Task statement>
Go line by line through the entries below and count those containing the string "Open"; give only the count.
#####
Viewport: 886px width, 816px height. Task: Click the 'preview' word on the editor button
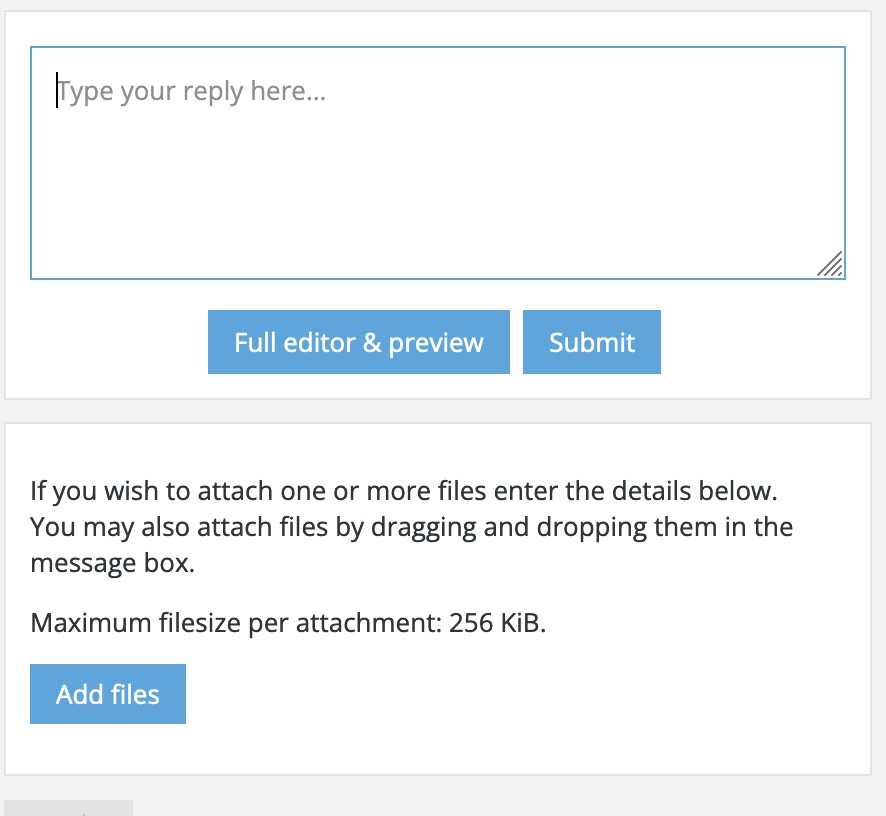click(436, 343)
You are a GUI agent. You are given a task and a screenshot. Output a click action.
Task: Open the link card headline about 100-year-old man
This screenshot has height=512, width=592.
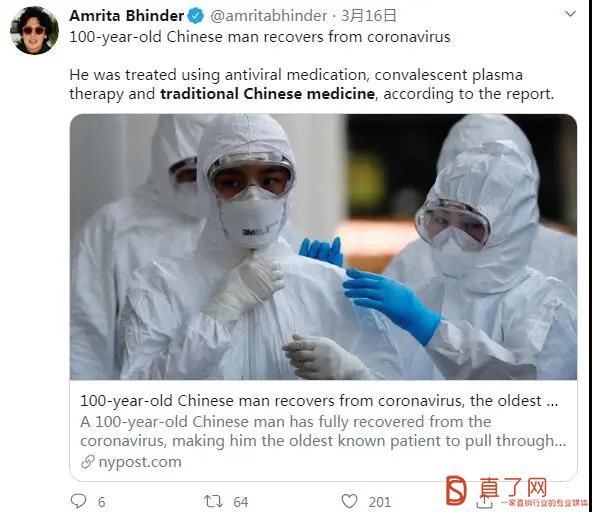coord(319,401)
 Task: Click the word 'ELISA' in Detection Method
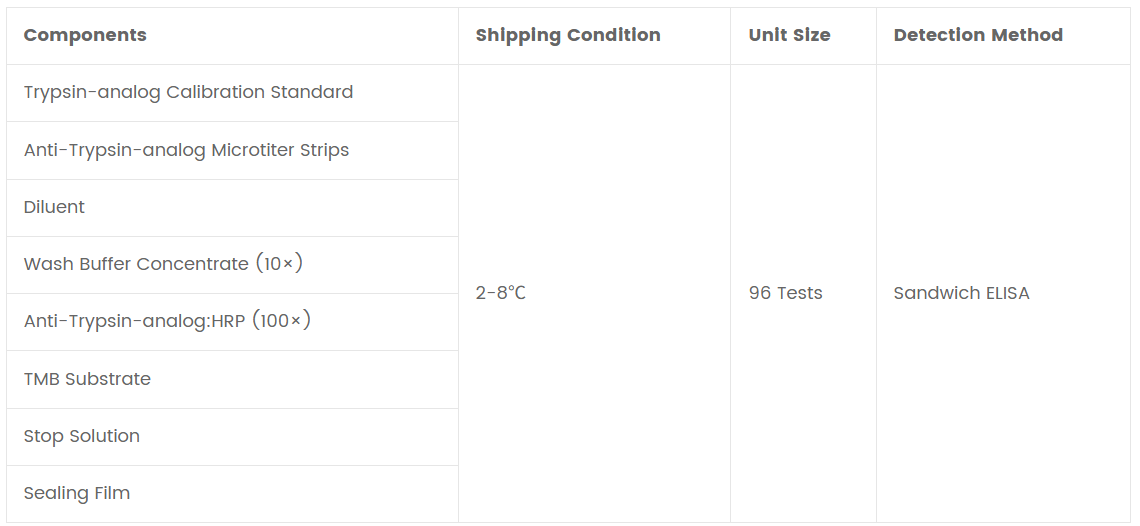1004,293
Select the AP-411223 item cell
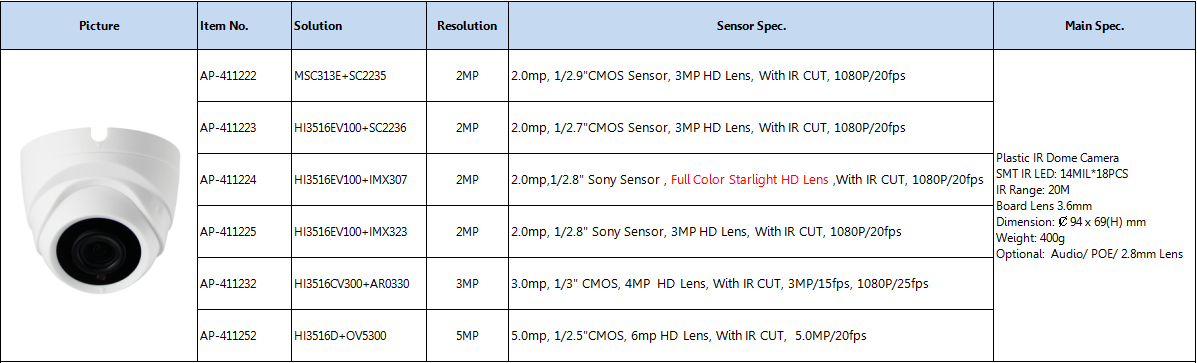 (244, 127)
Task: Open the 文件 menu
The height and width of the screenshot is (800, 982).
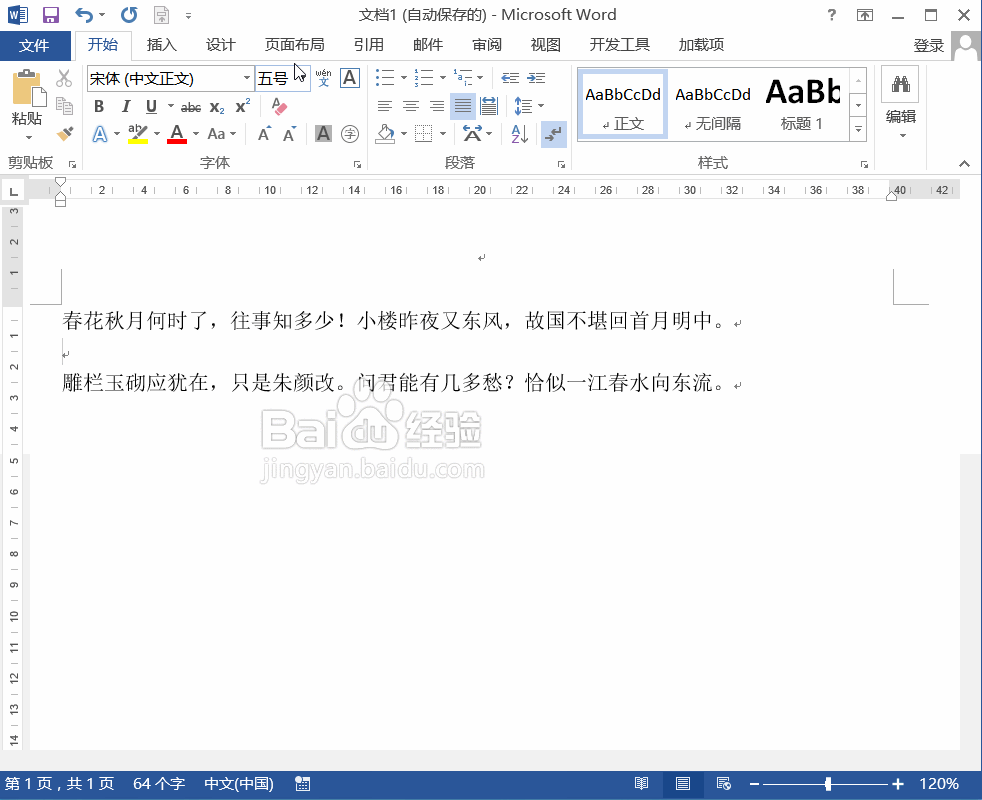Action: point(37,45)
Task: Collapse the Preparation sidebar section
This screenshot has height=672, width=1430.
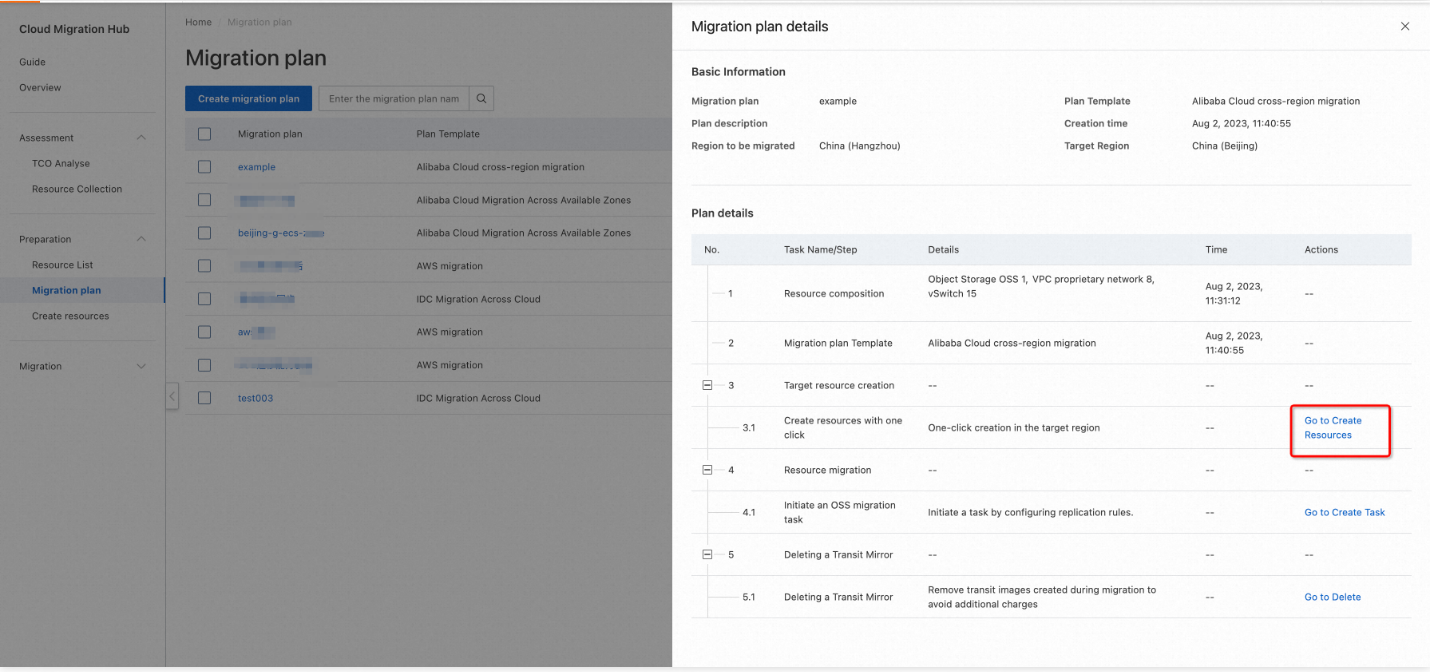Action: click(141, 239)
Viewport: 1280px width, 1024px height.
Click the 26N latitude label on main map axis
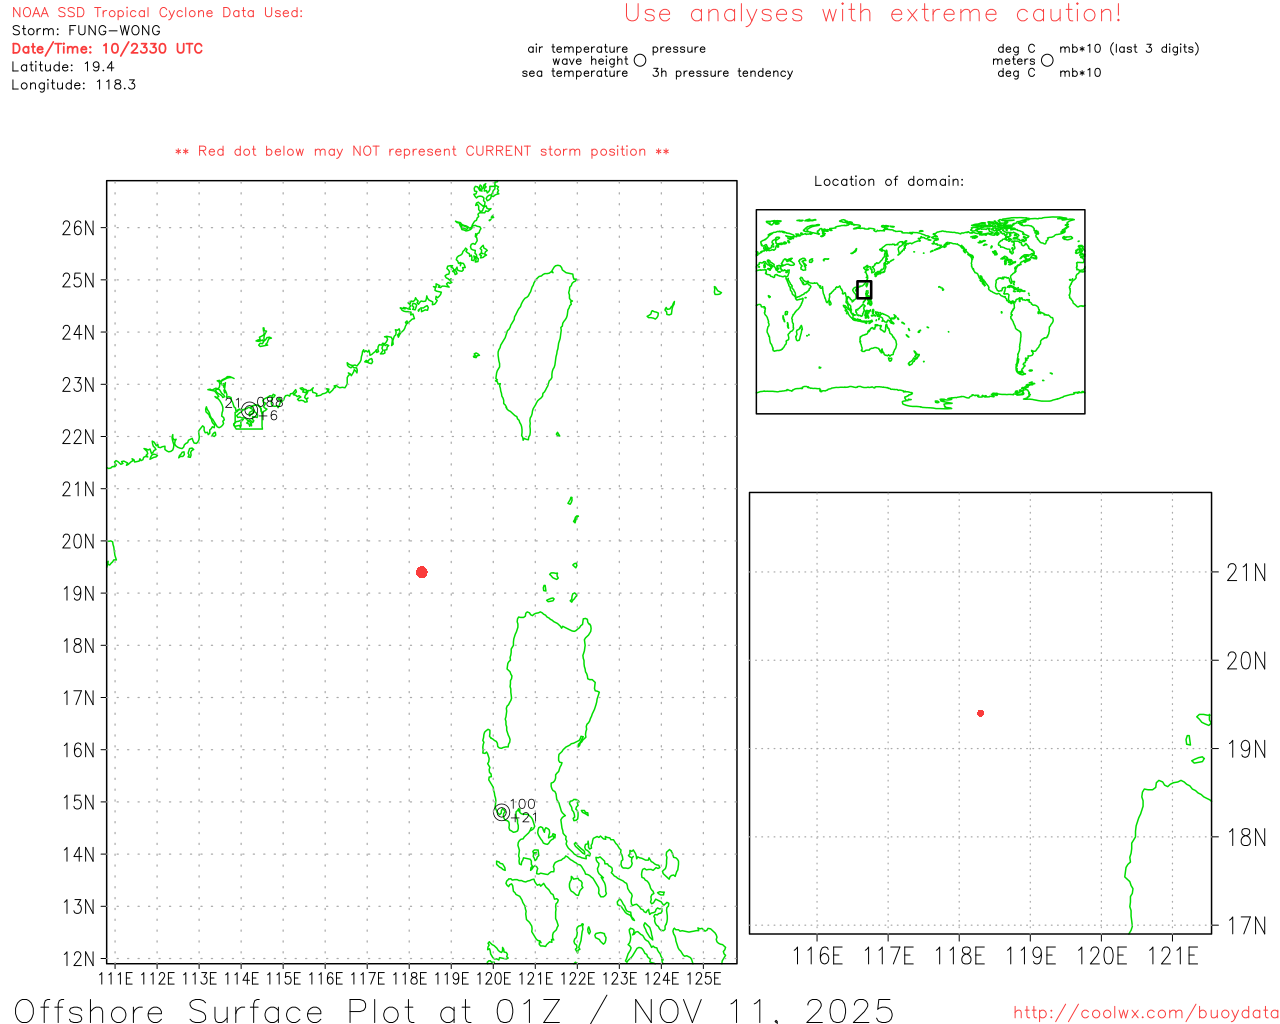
#####
Answer section>
2